Die Industrie wünscht sich ein "Schulstartjahr" mit fünf Jahren. Für Experten aus dem Elementarbereich widerspricht das den Bedürfnissen junger Kinder.
Ein Fall für die "bildungspolitische Mottenkiste" ist aus Sicht der Elemetarpädagogenplattform EduCare das von der Industriellenvereinigung (IV) vorgeschlagene "Schulstartjahr" mit fünf Jahren. Dieses Modell widerspreche allen wissenschaftlichen Erkenntnissen, die das Bedürfnis junger Kinder nach einem ganz speziellen Umfeld nachweisen würden, so die Plattform.
Kleine Kinder müssten ihre Neugier befriedigen und individuell herausfinden können, wie die "Welt der Großen" funktioniert, wofür es elementarpädagogische Konzepte gebe. In einem von der IV geforderten Startschuljahr würden hingegen Fünfährige wie in einem Vorschuljahr "in der Schule sitzen und jene Art von Lernen praktizieren, die von der IV zu Recht als reformbedürftig angesehen wird".
Ein Pädagoge kann nicht 25 Kinder fördern
"Man darf nicht die Schule vorziehen, sondern sollte ein Konzept des kindzentrierten Lernens anhalten lassen - und das in Teams mit Lehrern und Kindergartenpädagogen", sagt Raphaela Keller von der Plattform Educare zur "Presse". Übergreifende Arbeit sei sehr wichtig, man müsse aber ins Personal investieren. Denn ein Pädagoge für 25 Kinder sei ein Förderkonzept, das nicht funktionieren könne - weder im Kindergarten noch in der Volksschule.

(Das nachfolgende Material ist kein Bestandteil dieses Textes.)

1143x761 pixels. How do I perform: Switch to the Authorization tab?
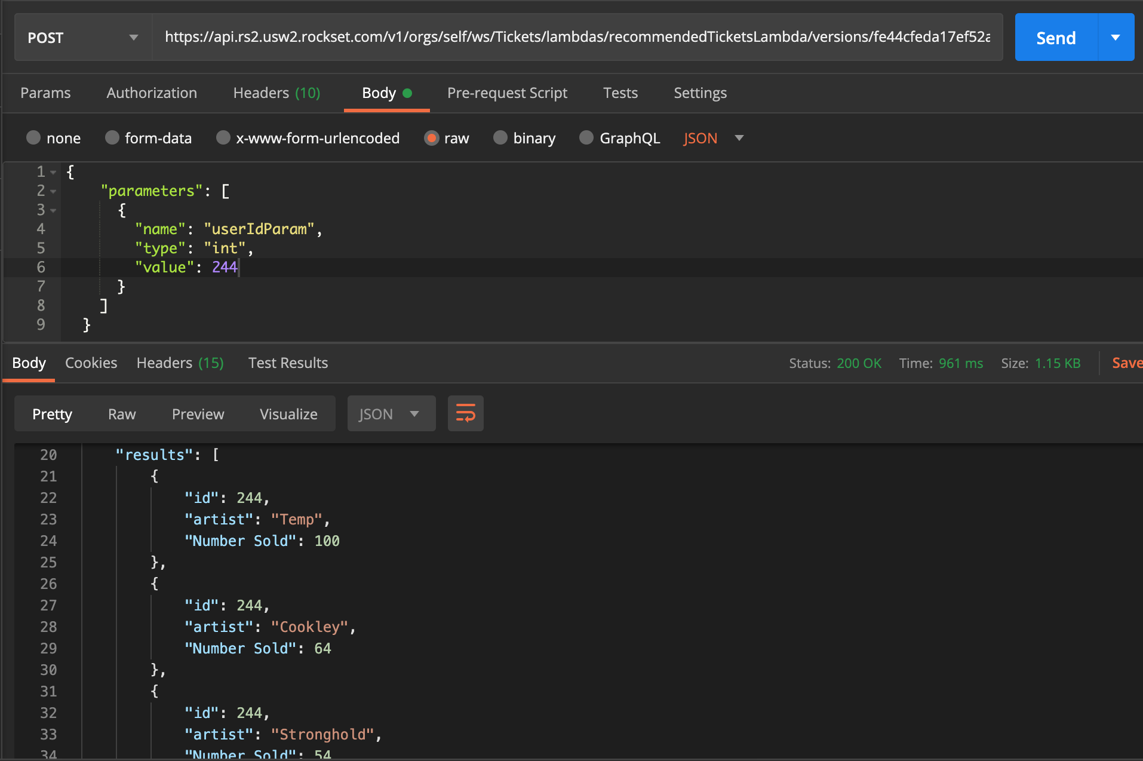point(152,93)
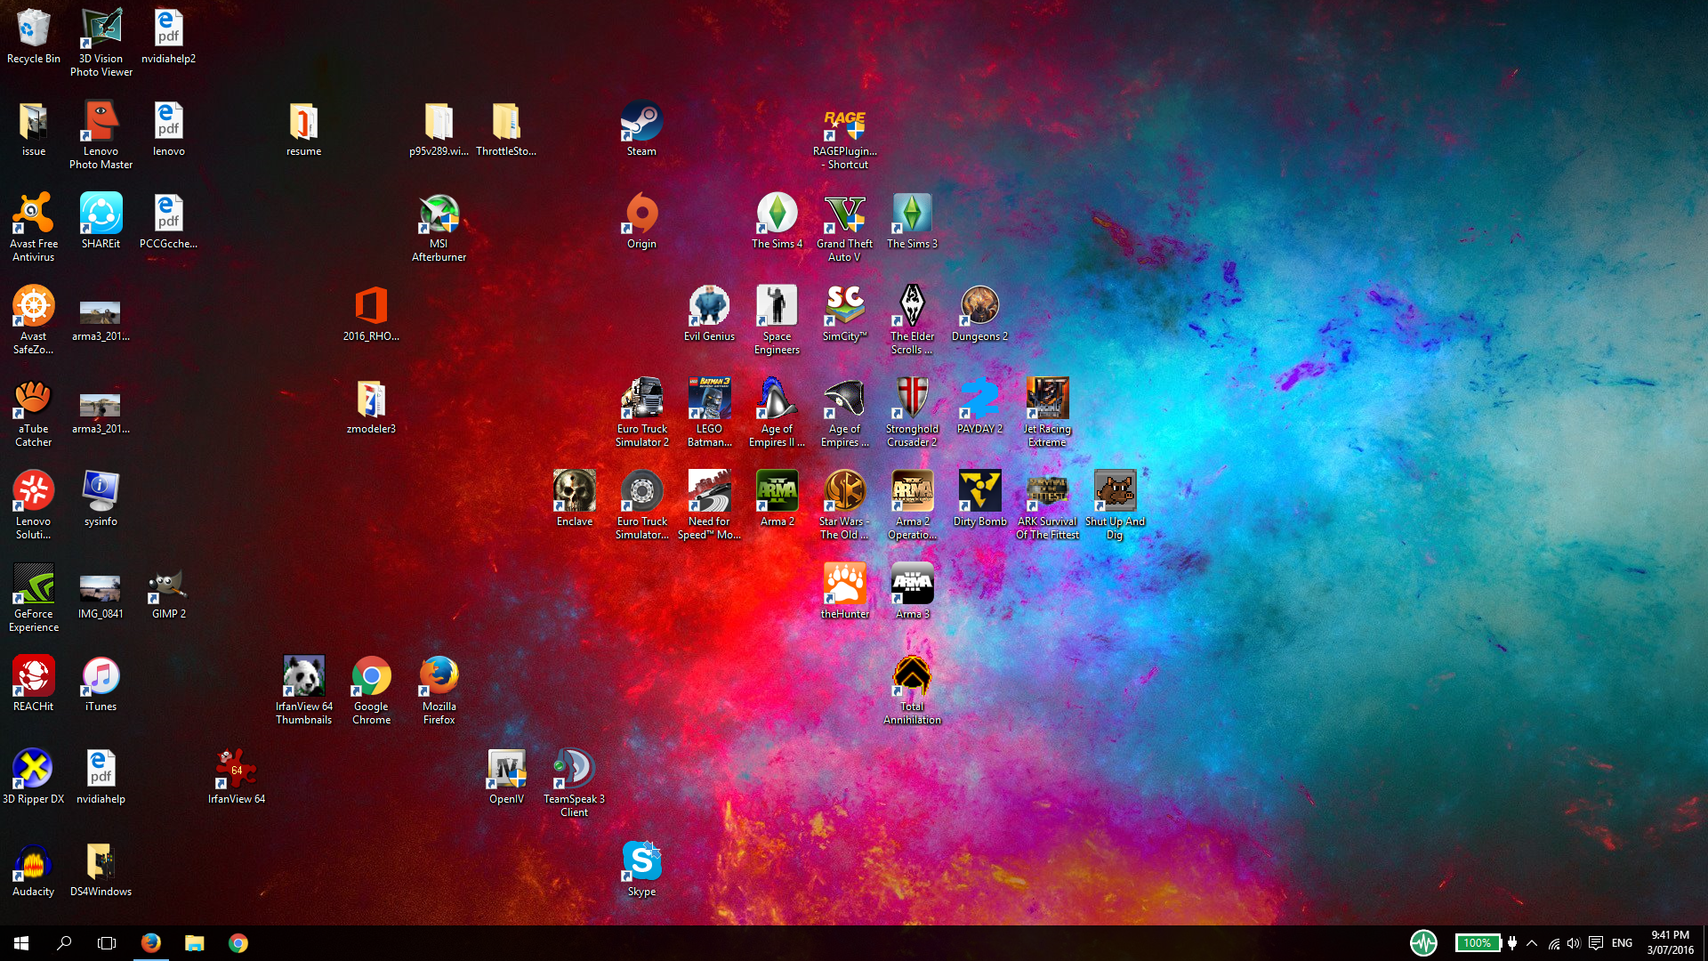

Vor allem auch der Bewegungsdrang der kleinen Kinder spreche dagegen, dass man sie einfach in ein Klassenzimmer verlegen könne. Aber auch emotional seien Kinder in dem Alter schnell überfordert, sagt Keller. Eine neue Gruppe, ein neues Umfeld könnten da schnell Probleme verursachen. Weshalb Keller die Schnittstelle zwischen Kindergarten und Schule am liebsten überhaupt streichen würde und Institutionen begrüßt, bei denen alles unter einem Dach stattfindet.
"Kinder brauchen ganz viel Bindung"
Der Kernpunkt sei aber immer, dass das Kind dort abgeholt werden müsse, wo es steht. Das werde im Schulsystem prinzipiell viel zu wenig gemacht. "Kinder brauchen Spiel, Kinder brauchen ganz viel Bindung und Kinder brauchen ganz viel Individuelles", so Keller. Um dies zu ermöglichen, bräuchten die Pädagogen Zeit mit dem einzelnen Kind.
Dass der Schuleintritt in den meisten Ländern um das sechste Lebensjahr herum stattfindet, ist kein Zufall: Es gibt zu dieser Zeit einen enormen Schub in der Gehirnentwicklung. Dem Konzept der Industrie zufolge soll die Bildungspflicht außerdem bereits mit vier Jahren, nämlich mit einem nach vorne verschobenen verpflichtenden Kindergartenjahr beginnen.